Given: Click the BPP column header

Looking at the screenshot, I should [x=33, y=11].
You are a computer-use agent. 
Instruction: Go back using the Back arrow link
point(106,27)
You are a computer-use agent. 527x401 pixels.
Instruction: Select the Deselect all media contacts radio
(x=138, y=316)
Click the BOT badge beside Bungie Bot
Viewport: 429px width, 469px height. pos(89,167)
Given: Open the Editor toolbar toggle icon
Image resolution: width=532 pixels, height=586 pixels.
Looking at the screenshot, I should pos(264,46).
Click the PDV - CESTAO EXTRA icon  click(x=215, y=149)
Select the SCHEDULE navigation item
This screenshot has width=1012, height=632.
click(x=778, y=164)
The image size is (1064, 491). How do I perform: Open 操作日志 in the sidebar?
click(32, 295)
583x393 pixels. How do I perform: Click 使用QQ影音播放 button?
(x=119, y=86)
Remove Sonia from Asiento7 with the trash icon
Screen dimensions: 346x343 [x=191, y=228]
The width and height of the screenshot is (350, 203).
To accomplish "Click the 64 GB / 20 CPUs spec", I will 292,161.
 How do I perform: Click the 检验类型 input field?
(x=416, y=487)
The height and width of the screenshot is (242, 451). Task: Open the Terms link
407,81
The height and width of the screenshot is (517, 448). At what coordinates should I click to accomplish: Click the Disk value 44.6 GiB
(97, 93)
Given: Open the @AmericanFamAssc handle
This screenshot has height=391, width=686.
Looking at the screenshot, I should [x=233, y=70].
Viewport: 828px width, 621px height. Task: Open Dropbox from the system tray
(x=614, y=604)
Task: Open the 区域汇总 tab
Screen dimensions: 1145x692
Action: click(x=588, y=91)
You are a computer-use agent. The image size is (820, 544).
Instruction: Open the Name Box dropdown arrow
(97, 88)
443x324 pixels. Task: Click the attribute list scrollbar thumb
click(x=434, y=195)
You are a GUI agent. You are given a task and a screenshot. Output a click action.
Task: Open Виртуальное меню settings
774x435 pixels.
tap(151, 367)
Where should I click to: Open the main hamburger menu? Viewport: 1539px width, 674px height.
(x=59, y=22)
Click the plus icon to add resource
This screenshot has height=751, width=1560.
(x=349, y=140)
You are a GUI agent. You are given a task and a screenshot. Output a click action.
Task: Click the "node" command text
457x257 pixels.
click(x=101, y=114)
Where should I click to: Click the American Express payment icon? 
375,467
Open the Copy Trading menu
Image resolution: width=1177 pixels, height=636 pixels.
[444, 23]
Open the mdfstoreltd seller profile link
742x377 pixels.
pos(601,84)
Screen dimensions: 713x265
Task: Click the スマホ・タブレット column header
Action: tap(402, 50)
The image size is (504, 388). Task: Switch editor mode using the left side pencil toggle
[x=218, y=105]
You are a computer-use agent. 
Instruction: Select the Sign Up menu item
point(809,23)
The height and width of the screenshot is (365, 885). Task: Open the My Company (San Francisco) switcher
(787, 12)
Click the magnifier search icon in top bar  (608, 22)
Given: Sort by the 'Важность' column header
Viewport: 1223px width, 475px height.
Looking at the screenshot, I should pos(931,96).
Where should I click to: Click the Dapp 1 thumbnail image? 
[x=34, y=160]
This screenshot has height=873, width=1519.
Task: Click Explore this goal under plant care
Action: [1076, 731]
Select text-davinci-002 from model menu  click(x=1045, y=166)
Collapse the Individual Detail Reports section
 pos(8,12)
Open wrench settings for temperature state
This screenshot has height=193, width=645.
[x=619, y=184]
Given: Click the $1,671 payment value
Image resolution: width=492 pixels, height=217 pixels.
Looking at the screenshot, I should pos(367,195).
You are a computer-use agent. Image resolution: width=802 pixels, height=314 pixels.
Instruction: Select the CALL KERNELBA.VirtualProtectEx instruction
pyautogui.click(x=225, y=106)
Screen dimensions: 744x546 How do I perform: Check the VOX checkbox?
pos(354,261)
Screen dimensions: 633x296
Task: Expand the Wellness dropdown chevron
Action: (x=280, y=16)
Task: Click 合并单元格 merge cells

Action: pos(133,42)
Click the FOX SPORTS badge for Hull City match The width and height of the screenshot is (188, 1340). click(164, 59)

##############################

**Exercise requirements**
Transcribe the listing. Every line must match exactly.

**Result of this task**
Given: Click the BPP column header

Looking at the screenshot, I should [x=33, y=11].
You are a computer-use agent. 
Instruction: Go back using the Back arrow link
point(106,27)
You are a computer-use agent. 527x401 pixels.
Instruction: Select the Deselect all media contacts radio
(x=138, y=316)
Click the BOT badge beside Bungie Bot
Viewport: 429px width, 469px height. pos(89,167)
Given: Open the Editor toolbar toggle icon
Image resolution: width=532 pixels, height=586 pixels.
Looking at the screenshot, I should pos(264,46).
Click the PDV - CESTAO EXTRA icon  click(x=215, y=149)
Select the SCHEDULE navigation item
This screenshot has width=1012, height=632.
click(x=778, y=164)
The image size is (1064, 491). How do I perform: Open 操作日志 in the sidebar?
click(32, 295)
583x393 pixels. How do I perform: Click 使用QQ影音播放 button?
(x=119, y=86)
Remove Sonia from Asiento7 with the trash icon
Screen dimensions: 346x343 [x=191, y=228]
The width and height of the screenshot is (350, 203).
To accomplish "Click the 64 GB / 20 CPUs spec", I will 292,161.
 How do I perform: Click the 检验类型 input field?
(x=416, y=487)
The height and width of the screenshot is (242, 451). Task: Open the Terms link
407,81
The height and width of the screenshot is (517, 448). At what coordinates should I click to accomplish: Click the Disk value 44.6 GiB
(97, 93)
Given: Open the @AmericanFamAssc handle
This screenshot has height=391, width=686.
Looking at the screenshot, I should [x=233, y=70].
Viewport: 828px width, 621px height. Task: Open Dropbox from the system tray
(x=614, y=604)
Task: Open the 区域汇总 tab
Screen dimensions: 1145x692
Action: click(x=588, y=91)
You are a computer-use agent. The image size is (820, 544).
Instruction: Open the Name Box dropdown arrow
(97, 88)
443x324 pixels. Task: Click the attribute list scrollbar thumb
click(x=434, y=195)
You are a GUI agent. You are given a task and a screenshot. Output a click action.
Task: Open Виртуальное меню settings
774x435 pixels.
tap(151, 367)
Where should I click to: Open the main hamburger menu? Viewport: 1539px width, 674px height.
(x=59, y=22)
Click the plus icon to add resource
This screenshot has height=751, width=1560.
(x=349, y=140)
You are a GUI agent. You are given a task and a screenshot. Output a click action.
Task: Click the "node" command text
457x257 pixels.
click(x=101, y=114)
Where should I click to: Click the American Express payment icon? 
375,467
Open the Copy Trading menu
Image resolution: width=1177 pixels, height=636 pixels.
[444, 23]
Open the mdfstoreltd seller profile link
742x377 pixels.
pos(601,84)
Screen dimensions: 713x265
Task: Click the スマホ・タブレット column header
Action: tap(402, 50)
The image size is (504, 388). Task: Switch editor mode using the left side pencil toggle
[x=218, y=105]
You are a computer-use agent. 
Instruction: Select the Sign Up menu item
point(809,23)
The height and width of the screenshot is (365, 885). Task: Open the My Company (San Francisco) switcher
(787, 12)
Click the magnifier search icon in top bar  (608, 22)
Given: Sort by the 'Важность' column header
Viewport: 1223px width, 475px height.
Looking at the screenshot, I should pos(931,96).
Where should I click to: Click the Dapp 1 thumbnail image? 
[x=34, y=160]
This screenshot has height=873, width=1519.
Task: Click Explore this goal under plant care
Action: [1076, 731]
Select text-davinci-002 from model menu  click(x=1045, y=166)
Collapse the Individual Detail Reports section
 pos(8,12)
Open wrench settings for temperature state
This screenshot has height=193, width=645.
[x=619, y=184]
Given: Click the $1,671 payment value
Image resolution: width=492 pixels, height=217 pixels.
Looking at the screenshot, I should pos(367,195).
You are a computer-use agent. Image resolution: width=802 pixels, height=314 pixels.
Instruction: Select the CALL KERNELBA.VirtualProtectEx instruction
pyautogui.click(x=225, y=106)
Screen dimensions: 744x546 How do I perform: Check the VOX checkbox?
pos(354,261)
Screen dimensions: 633x296
Task: Expand the Wellness dropdown chevron
Action: (x=280, y=16)
Task: Click 合并单元格 merge cells

Action: pos(133,42)
Click the FOX SPORTS badge for Hull City match The width and height of the screenshot is (188, 1340). click(164, 59)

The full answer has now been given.